Avec la composition du gouvernement vendredi dernier, alignant les nouveaux ministres et des junior ministers, il faut s’attendre à ce que les grands dossiers tant économiques que sociétaux, largement débattus durant la campagne électorale, soient mis sur la table pour être analysés en urgence et trouver des solutions à court et moyen termes.

Consciente des attentes d’une population qui a confié son destin entre les mains de l’Alliance du changement après son écrasante victoire du 10 novembre, la nouvelle équipe gouvernementale n’a visiblement pas le droit à l’erreur car elle ne peut pas, après cette communion populaire qui s’est installée, la décevoir. D’ailleurs, la décision de certains ministres de se mettre au travail le lendemain même de leur prestation de serment ne peut que rassurer qu’ils «mean business» et feront tout pour perpétuer ce «feel-good factor» dans le pays.

Sans doute, il y aura des urgences à régler pour honorer les engagements pris par le nouveau Premier ministre, le Dr Navin Ramgoolam. L’annonce dès lundi du nouveau ministre du Commerce, Michaël Sik Yuen, sur la concrétisation d’ici samedi de cette mesure électoraliste sur la baisse des prix de l’essence et du diesel, s’inscrit dans la démarche du nouveau gouvernement de redonner du pouvoir d’achat aux Mauriciens. Cela devrait être positivement accueilli par les automobilistes et les opérateurs économiques, ce qui entraînerait mécaniquement une révision de prix d’un ensemble de produits liés à cette annonce.

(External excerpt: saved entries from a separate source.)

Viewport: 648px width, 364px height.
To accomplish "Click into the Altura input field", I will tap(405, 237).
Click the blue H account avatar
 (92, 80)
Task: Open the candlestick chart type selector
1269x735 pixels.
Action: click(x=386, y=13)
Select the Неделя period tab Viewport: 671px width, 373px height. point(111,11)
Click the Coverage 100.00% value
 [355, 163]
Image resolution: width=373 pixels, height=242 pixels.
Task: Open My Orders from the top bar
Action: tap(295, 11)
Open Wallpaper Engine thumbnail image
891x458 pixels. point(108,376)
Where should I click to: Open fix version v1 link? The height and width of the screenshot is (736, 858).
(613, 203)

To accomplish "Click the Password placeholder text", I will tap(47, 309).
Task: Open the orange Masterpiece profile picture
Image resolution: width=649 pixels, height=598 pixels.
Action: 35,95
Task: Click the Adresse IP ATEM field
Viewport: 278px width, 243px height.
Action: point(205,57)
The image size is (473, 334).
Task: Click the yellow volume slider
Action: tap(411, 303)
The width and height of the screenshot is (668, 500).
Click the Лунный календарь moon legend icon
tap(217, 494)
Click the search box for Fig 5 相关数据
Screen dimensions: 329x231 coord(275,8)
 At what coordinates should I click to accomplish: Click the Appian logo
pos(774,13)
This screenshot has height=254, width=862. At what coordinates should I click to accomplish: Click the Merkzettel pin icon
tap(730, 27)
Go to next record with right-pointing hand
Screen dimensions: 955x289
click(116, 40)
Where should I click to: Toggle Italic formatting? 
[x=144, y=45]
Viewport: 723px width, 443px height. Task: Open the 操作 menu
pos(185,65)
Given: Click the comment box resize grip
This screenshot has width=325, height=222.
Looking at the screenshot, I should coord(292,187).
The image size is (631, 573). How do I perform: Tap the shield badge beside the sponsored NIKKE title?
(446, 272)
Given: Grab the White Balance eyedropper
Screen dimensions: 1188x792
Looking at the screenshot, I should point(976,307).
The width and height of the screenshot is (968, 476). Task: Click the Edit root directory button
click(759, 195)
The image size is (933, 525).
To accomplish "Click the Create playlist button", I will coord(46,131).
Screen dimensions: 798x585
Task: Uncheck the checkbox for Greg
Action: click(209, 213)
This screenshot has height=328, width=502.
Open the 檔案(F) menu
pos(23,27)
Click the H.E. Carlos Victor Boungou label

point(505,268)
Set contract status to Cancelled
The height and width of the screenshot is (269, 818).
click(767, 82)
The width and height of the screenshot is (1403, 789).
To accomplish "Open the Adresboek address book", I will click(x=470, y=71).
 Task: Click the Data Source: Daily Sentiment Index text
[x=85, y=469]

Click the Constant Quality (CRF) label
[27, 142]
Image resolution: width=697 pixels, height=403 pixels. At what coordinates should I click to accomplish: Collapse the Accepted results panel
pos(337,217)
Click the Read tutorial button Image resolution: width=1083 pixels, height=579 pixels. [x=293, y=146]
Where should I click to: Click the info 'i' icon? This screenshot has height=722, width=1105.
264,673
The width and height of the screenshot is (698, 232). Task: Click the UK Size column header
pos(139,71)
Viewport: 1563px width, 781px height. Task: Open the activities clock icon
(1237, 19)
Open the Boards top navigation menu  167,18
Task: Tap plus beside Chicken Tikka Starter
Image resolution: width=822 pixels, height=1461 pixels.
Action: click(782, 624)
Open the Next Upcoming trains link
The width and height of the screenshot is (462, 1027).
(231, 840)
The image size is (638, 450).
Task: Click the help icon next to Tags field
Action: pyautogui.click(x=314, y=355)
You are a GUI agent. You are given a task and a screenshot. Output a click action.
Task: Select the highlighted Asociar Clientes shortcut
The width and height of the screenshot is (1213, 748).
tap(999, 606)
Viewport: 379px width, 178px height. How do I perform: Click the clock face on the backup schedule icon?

Le gouvernement de Ramgoolam devra débourser plus de Rs 2 milliards pour financer cette mesure jusqu’à juin 2025 et Rs 4,3 milliards chaque année d’ici 2030 au terme de son mandat, selon une étude d’Axys.

La passation du pouvoir entre Soodesh Callichurn et Reza Uteem au ministère du Travail et des relations industrielles laisse une épine dans les pieds de ce dernier. Qui se voit hériter du délicat dossier du réajustement salarial dans le privé, véritable pomme de discorde entre Business Mauritius (BM), l’instance suprême du secteur privé, et l’ancien régime. Le nouveau ministre doit rencontrer les dirigeants de BM prochainement pour écouter leur position sur cette problématique. Est-ce que le délai imposé par son prédécesseur pour que les salaires des 118 000 employés du privé soient réajustés avant la fin de l’année sera respecté selon les articles 94 et 106 de l’Employment Relations Act?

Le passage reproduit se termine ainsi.